What the task requires = Only the records, repeated exactly, should make up the response.

Extracted entries =
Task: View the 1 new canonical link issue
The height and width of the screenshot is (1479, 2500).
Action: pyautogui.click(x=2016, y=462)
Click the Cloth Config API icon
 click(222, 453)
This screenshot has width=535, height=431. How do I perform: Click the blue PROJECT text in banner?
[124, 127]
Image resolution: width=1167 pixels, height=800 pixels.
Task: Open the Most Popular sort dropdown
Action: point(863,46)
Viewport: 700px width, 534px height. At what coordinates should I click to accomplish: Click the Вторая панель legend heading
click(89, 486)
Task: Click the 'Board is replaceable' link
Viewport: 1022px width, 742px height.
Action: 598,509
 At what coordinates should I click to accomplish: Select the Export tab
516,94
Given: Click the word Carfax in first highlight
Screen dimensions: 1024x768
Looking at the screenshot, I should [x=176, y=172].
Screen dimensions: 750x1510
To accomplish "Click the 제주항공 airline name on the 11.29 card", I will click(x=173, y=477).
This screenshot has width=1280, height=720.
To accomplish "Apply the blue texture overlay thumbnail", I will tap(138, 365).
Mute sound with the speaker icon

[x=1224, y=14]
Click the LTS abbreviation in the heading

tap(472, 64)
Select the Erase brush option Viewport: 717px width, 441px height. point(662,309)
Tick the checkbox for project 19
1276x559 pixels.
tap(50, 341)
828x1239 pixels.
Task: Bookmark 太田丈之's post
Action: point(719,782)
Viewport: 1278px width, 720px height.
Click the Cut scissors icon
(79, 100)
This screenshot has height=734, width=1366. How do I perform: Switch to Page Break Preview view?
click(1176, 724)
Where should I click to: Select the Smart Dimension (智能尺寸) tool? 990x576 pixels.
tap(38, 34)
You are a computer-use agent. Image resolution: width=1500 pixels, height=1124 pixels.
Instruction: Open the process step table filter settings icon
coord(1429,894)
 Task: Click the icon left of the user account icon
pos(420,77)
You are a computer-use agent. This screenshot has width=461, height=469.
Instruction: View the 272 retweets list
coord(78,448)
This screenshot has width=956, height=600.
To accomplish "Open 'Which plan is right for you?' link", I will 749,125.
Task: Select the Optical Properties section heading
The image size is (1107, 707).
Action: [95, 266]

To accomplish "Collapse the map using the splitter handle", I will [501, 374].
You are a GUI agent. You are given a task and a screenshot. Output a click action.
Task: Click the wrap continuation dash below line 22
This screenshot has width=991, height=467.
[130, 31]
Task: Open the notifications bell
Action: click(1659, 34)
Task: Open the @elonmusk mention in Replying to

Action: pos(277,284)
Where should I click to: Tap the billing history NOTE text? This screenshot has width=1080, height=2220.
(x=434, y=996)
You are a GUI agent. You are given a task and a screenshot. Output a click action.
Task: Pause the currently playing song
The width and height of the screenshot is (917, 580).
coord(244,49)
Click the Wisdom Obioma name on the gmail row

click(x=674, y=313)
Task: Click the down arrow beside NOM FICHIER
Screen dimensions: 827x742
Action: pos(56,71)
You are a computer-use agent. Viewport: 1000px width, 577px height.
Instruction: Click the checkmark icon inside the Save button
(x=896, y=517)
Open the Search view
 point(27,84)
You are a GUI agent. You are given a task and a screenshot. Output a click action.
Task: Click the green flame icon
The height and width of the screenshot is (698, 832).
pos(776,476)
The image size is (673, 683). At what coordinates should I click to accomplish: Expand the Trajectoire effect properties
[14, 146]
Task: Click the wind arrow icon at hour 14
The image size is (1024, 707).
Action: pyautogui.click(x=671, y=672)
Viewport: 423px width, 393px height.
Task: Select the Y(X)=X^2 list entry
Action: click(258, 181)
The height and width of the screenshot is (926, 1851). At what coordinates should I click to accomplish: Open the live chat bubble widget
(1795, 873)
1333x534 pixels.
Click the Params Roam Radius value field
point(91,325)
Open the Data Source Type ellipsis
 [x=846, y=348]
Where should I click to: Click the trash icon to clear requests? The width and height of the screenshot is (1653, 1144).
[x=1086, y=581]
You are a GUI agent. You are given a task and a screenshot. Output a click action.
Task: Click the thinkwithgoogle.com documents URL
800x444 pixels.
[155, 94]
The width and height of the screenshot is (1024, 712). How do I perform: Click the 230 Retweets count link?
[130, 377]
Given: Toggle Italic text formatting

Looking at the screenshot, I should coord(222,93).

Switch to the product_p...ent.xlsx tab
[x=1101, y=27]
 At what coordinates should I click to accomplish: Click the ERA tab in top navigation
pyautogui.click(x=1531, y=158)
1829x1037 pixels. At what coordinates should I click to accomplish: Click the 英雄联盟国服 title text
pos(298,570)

Reply to the exercise =
Task: View the 1 new canonical link issue
The height and width of the screenshot is (1479, 2500).
Action: pyautogui.click(x=2016, y=462)
Click the Cloth Config API icon
 click(222, 453)
This screenshot has width=535, height=431. How do I perform: Click the blue PROJECT text in banner?
[124, 127]
Image resolution: width=1167 pixels, height=800 pixels.
Task: Open the Most Popular sort dropdown
Action: point(863,46)
Viewport: 700px width, 534px height. At what coordinates should I click to accomplish: Click the Вторая панель legend heading
click(89, 486)
Task: Click the 'Board is replaceable' link
Viewport: 1022px width, 742px height.
Action: 598,509
 At what coordinates should I click to accomplish: Select the Export tab
516,94
Given: Click the word Carfax in first highlight
Screen dimensions: 1024x768
Looking at the screenshot, I should [x=176, y=172].
Screen dimensions: 750x1510
To accomplish "Click the 제주항공 airline name on the 11.29 card", I will click(x=173, y=477).
This screenshot has width=1280, height=720.
To accomplish "Apply the blue texture overlay thumbnail", I will tap(138, 365).
Mute sound with the speaker icon

[x=1224, y=14]
Click the LTS abbreviation in the heading

tap(472, 64)
Select the Erase brush option Viewport: 717px width, 441px height. point(662,309)
Tick the checkbox for project 19
1276x559 pixels.
tap(50, 341)
828x1239 pixels.
Task: Bookmark 太田丈之's post
Action: point(719,782)
Viewport: 1278px width, 720px height.
Click the Cut scissors icon
(79, 100)
This screenshot has height=734, width=1366. How do I perform: Switch to Page Break Preview view?
click(1176, 724)
Where should I click to: Select the Smart Dimension (智能尺寸) tool? 990x576 pixels.
tap(38, 34)
You are a computer-use agent. Image resolution: width=1500 pixels, height=1124 pixels.
Instruction: Open the process step table filter settings icon
coord(1429,894)
 Task: Click the icon left of the user account icon
pos(420,77)
You are a computer-use agent. This screenshot has width=461, height=469.
Instruction: View the 272 retweets list
coord(78,448)
This screenshot has width=956, height=600.
To accomplish "Open 'Which plan is right for you?' link", I will 749,125.
Task: Select the Optical Properties section heading
The image size is (1107, 707).
Action: [95, 266]

To accomplish "Collapse the map using the splitter handle", I will [501, 374].
You are a GUI agent. You are given a task and a screenshot. Output a click action.
Task: Click the wrap continuation dash below line 22
This screenshot has width=991, height=467.
[130, 31]
Task: Open the notifications bell
Action: click(1659, 34)
Task: Open the @elonmusk mention in Replying to

Action: pos(277,284)
Where should I click to: Tap the billing history NOTE text? This screenshot has width=1080, height=2220.
(x=434, y=996)
You are a GUI agent. You are given a task and a screenshot. Output a click action.
Task: Pause the currently playing song
The width and height of the screenshot is (917, 580).
coord(244,49)
Click the Wisdom Obioma name on the gmail row

click(x=674, y=313)
Task: Click the down arrow beside NOM FICHIER
Screen dimensions: 827x742
Action: pos(56,71)
You are a computer-use agent. Viewport: 1000px width, 577px height.
Instruction: Click the checkmark icon inside the Save button
(x=896, y=517)
Open the Search view
 point(27,84)
You are a GUI agent. You are given a task and a screenshot. Output a click action.
Task: Click the green flame icon
The height and width of the screenshot is (698, 832).
pos(776,476)
The image size is (673, 683). At what coordinates should I click to accomplish: Expand the Trajectoire effect properties
[14, 146]
Task: Click the wind arrow icon at hour 14
The image size is (1024, 707).
Action: pyautogui.click(x=671, y=672)
Viewport: 423px width, 393px height.
Task: Select the Y(X)=X^2 list entry
Action: click(258, 181)
The height and width of the screenshot is (926, 1851). At what coordinates should I click to accomplish: Open the live chat bubble widget
(1795, 873)
1333x534 pixels.
Click the Params Roam Radius value field
point(91,325)
Open the Data Source Type ellipsis
 [x=846, y=348]
Where should I click to: Click the trash icon to clear requests? The width and height of the screenshot is (1653, 1144).
[x=1086, y=581]
You are a GUI agent. You are given a task and a screenshot. Output a click action.
Task: Click the thinkwithgoogle.com documents URL
800x444 pixels.
[155, 94]
The width and height of the screenshot is (1024, 712). How do I perform: Click the 230 Retweets count link?
[130, 377]
Given: Toggle Italic text formatting

Looking at the screenshot, I should coord(222,93).

Switch to the product_p...ent.xlsx tab
[x=1101, y=27]
 At what coordinates should I click to accomplish: Click the ERA tab in top navigation
pyautogui.click(x=1531, y=158)
1829x1037 pixels. At what coordinates should I click to accomplish: Click the 英雄联盟国服 title text
pos(298,570)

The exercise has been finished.